The bottom line though is that the threat or the use of force without Security Council authorization is strictly prohibited under international law, so every time that President Obama or Secretary of State John Kerry have issued threats over the past two weeks, they have been violating the UN Charter. The irony of course is that in violating this international law they have been claiming the moral high ground, insisting that military action is necessary in order to defend international norms.
Nowhere in any international law however does it state that the U.S. is designated as the world’s policeman tasked with enforcing international norms. Indeed, as this blog has documented for two and a half years, there are few countries in the world that violate international norms as routinely and comprehensively as the United States.
On issues ranging from fair elections and corruption to the rights of women and children to police brutality and prison conditions to arms control and military interventions, it is difficult to find a single country with as troubling a track record as the U.S. While other nations might have more problems adhering to certain aspects of international norms — such as North Korea’s slave labor camps or Syria’s attacks on civilians — one would be hard-pressed to find another country in the world that flouts international obligations as routinely and comprehensively as the United States.
What other nation on earth for example has recently traveled half-way across the planet to invade another country based on utter fabrications, as the U.S. did a decade ago in Iraq? What other country sends unmanned aerial drones across the borders of sovereign nations against their stated wishes and kills countless innocent civilians? No one.
One of the many ironies regarding the U.S. push to war with Syria is that the entire pretext for the war has been based on the allegation (so far unproven) that Syria violated the Chemical Weapons Convention, despite the fact that Syria has never signed or ratified this treaty. The U.S. has repeatedly claimed however that because the vast majority of the world’s countries have agreed to the ban on chemical weapons, it has essentially become a binding international norm.

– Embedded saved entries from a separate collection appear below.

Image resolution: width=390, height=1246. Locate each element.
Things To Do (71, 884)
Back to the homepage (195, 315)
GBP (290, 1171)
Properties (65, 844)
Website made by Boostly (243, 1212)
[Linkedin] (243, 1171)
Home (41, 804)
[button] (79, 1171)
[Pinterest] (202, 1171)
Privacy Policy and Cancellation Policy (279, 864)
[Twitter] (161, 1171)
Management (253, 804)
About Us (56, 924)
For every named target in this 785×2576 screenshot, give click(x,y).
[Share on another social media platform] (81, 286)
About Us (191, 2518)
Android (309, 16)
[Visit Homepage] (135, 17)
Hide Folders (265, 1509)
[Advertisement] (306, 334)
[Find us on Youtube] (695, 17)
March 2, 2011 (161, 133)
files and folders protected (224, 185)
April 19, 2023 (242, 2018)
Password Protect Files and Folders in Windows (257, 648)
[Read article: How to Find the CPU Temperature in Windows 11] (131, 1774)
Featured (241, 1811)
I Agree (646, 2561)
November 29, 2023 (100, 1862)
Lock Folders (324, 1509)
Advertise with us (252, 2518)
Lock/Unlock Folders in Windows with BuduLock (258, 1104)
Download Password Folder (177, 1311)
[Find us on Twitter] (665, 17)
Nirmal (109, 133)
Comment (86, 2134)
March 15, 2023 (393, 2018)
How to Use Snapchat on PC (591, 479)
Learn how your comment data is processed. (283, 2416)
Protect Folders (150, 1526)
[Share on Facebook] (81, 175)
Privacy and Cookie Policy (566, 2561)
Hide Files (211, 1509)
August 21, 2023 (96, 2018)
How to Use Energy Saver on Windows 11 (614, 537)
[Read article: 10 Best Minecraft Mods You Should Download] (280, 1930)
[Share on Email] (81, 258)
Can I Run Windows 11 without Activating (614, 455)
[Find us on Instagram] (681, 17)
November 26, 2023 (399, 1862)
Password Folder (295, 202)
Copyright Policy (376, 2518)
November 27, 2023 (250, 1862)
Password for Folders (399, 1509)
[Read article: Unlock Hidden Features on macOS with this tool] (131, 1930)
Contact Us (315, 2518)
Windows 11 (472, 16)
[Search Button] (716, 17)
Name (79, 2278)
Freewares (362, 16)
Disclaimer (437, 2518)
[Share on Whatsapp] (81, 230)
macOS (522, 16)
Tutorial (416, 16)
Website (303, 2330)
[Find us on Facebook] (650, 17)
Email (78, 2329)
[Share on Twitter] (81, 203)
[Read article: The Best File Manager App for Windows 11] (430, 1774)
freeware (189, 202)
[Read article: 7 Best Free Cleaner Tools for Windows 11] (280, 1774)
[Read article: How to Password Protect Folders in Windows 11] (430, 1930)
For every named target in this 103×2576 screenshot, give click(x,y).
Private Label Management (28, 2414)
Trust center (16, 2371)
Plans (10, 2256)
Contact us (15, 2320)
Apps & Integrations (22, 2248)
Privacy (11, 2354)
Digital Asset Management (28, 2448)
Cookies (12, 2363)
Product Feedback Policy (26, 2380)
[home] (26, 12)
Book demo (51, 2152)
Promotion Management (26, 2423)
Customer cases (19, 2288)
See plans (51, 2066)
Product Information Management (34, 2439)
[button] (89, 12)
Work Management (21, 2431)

If the same principle were applied to the United States, the international community (or a self-appointed global policeman such as China) would be within its rights to shoot cruise missiles into American cities every time the U.S. allegedly violates a treaty it has not subscribed to, such as the Cluster Munitions Convention or the Convention to Eliminate All Forms of Discrimination Against Women or the Convention on the Rights of the Child.
All of these treaties have been agreed to by the vast majority of the world’s nations, making them customary international law by the standards the U.S. has been applying to its case for war against Syria. The Convention on the Rights of the Child, for example, has been ratified by every country on earth except for the United States and Somalia.
Even when it comes to the Chemical Weapons Convention, which the Obama administration has been citing when arguing for missile strikes against Syria, the U.S. itself is in violation of its core provisions.
The CWC prohibits “the Development, Production, Stockpiling and Use of Chemical Weapons,” yet the United States maintains stockpiles of several thousand tons of these banned weapons (despite having subscribed to the treaty in 1997).
Although it looks for now that the U.S. drive to war against Syria has been halted thanks to the diplomacy of Russia, the hypocrisy and double standards that formed the basis of that drive to war remain at the core of U.S. foreign policy.
If we are ever to have the sort of international system that can appropriately respond to crimes against humanity such as chemical weapons attacks against civilians, significant reform is needed of the UN system as well as general respect being shown for international norms by the world’s powers – especially the United States as the self-appointed global policeman.